Looking at them now, they share a root cause: ActorIdentityBindingRepository had its own save() method. That method did just enough — allocating a sequence number, computing the leaf hash — but not everything. No Merkle frontier update. No enricher pipeline. And the read methods, written before the tenancy work landed, had never been updated to filter by tenant.
The fix was already in the codebase. KeyRotationRepository has no save() at all. Its Javadoc says it plainly: “persisted via LedgerEntryRepository#save.” KeyRotationService.recordRotation() calls ledgerRepo.save(entry, tenancyId), and that’s it — the full pipeline runs, the frontier gets updated, the sequence number is allocated. InMemoryKeyRotationRepository delegates reads to InMemoryLedgerEntryRepository.allEntries() filtered by instanceof.
We hadn’t applied that pattern to ActorIdentityBindingRepository, so it had built its own incomplete version. The fix was to remove save() from the SPI entirely and route the observer through LedgerEntryRepository.save().
There was one wrinkle: the event loop. If ActorIdentityBindingEntry goes through the full save pipeline, ActorDIDEnricher resolves the actor’s DID and sets actorDid on the entry. Then ActorIdentityValidationEnricher sees a non-null actorDid, fires AgentIdentityValidatedEvent, and ActorIdentityBindingObserver receives it and saves another binding entry — which goes through the pipeline again. On paper, infinite loop.
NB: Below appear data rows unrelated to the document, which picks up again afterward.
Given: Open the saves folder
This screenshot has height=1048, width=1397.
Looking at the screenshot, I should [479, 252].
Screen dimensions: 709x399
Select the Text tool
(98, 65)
In practice it isn’t quite that, because ActorIdentityValidationEnricher gates on a per-actor status cache. The loop fires once on a cache miss, then the cache hit on the second entry prevents the event from firing again. So without any guard it would produce one extra binding entry per cache miss, and restart whenever the cache is invalidated — on key rotation, for instance.
The actual fix was to guard ActorDIDEnricher itself with an instanceof ActorIdentityBindingEntry check. If DID resolution is never attempted on binding entries, actorDid stays null, ActorIdentityValidationEnricher short-circuits on its existing null check, and no event fires at all. The loop becomes unconditionally impossible rather than cache-bounded.
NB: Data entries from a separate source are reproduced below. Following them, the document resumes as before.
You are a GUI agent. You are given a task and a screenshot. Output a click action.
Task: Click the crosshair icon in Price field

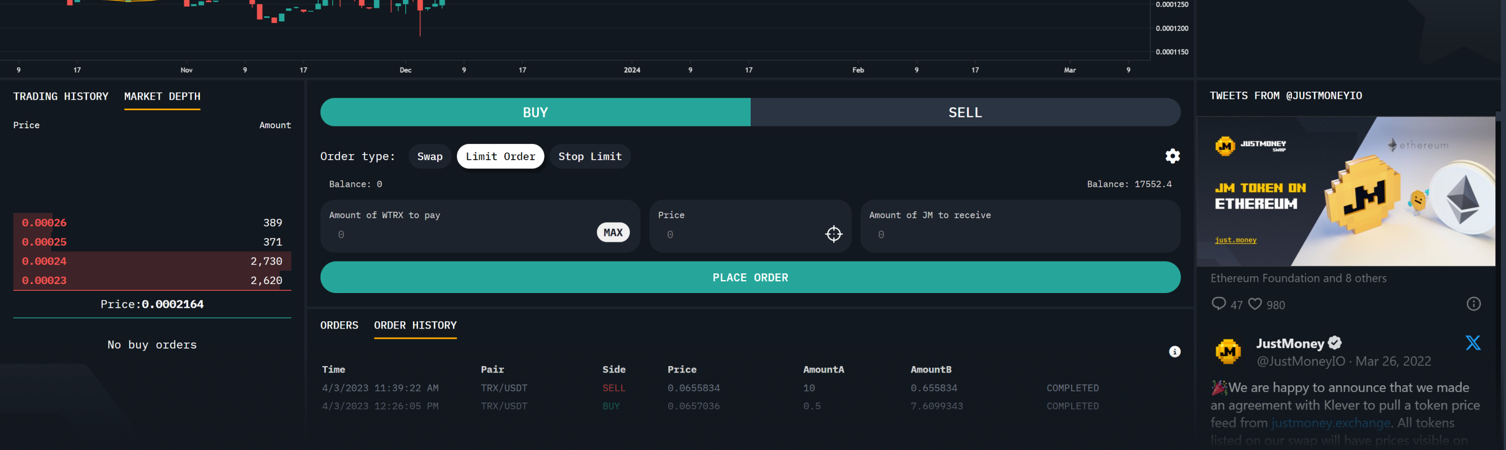(833, 234)
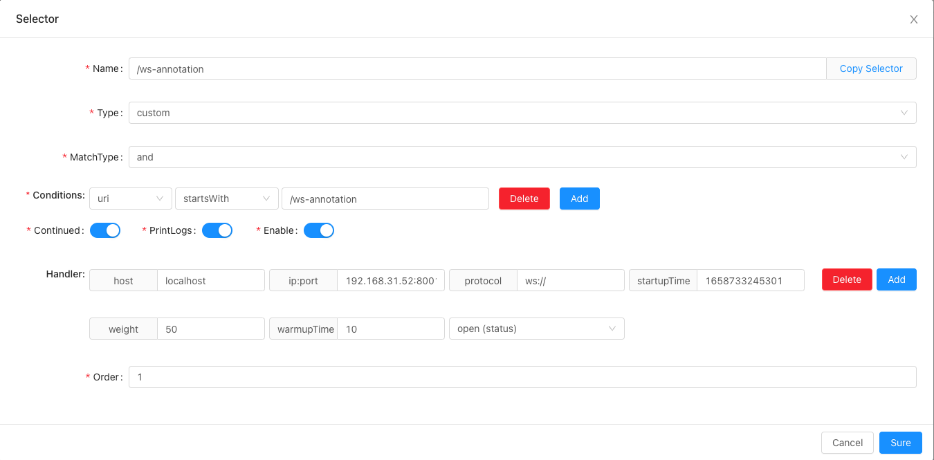Image resolution: width=934 pixels, height=460 pixels.
Task: Delete the localhost handler entry
Action: tap(846, 279)
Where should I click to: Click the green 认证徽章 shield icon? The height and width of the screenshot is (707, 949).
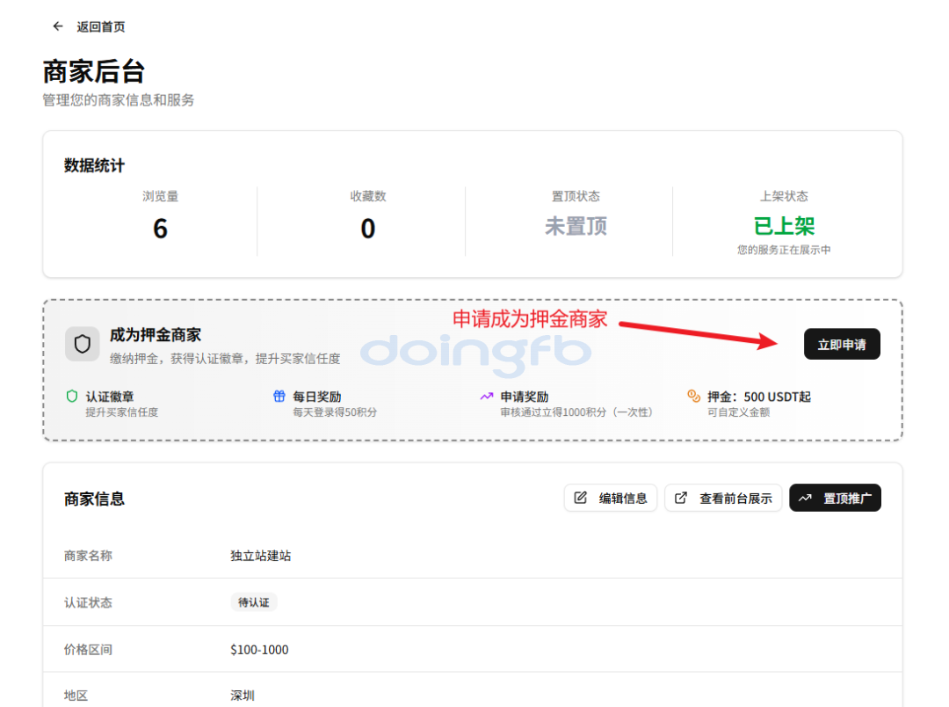(72, 397)

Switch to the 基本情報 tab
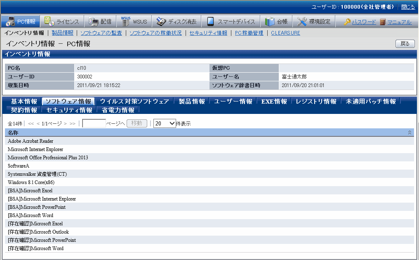coord(24,101)
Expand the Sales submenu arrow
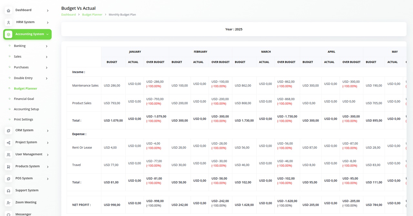This screenshot has height=216, width=413. [x=46, y=57]
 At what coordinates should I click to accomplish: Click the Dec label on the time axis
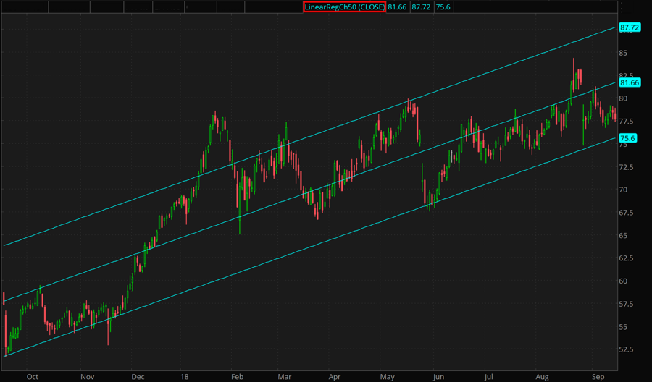pyautogui.click(x=138, y=377)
There’s a secondary reason for that guard. ActorIdentityBindingEntry has a boundDid field: the DID that was actually validated in this binding event. If ActorDIDEnricher ran on binding entries, it would populate actorDid from the provider’s current DID at async-commit time — which might differ from boundDid if the actor rotated their DID in the window between the validation event firing and the binding entry committing. Two DID fields on the same audit record that can disagree is a quiet integrity issue, and it has no upside. Better to skip the enricher entirely. Binding entries are self-describing.
For the in-memory side: InMemoryActorIdentityBindingRepository had been silently assigning sequenceNumber=0 and leaving digest null on every binding entry. Its save() just appended to a CopyOnWriteArrayList with no pipeline at all. That’s now gone — replaced with the delegation pattern from InMemoryKeyRotationRepository. Binding entries go through InMemoryLedgerEntryRepository.save(), get proper sequence numbers under the per-subject lock, and the in-memory Merkle frontier gets updated alongside everything else.
The read-side fix was mechanical: add tenancyId to both named queries and all three implementations, switch ordering from occurredAt to sequenceNumber. Named queries were previously ordering by timestamp, which is non-deterministic for entries committed within the same millisecond — easy to hit in test suites that flush the cache mid-test and trigger a second validation immediately.
What was filed as two separate bugs was one structural decision made at the wrong time.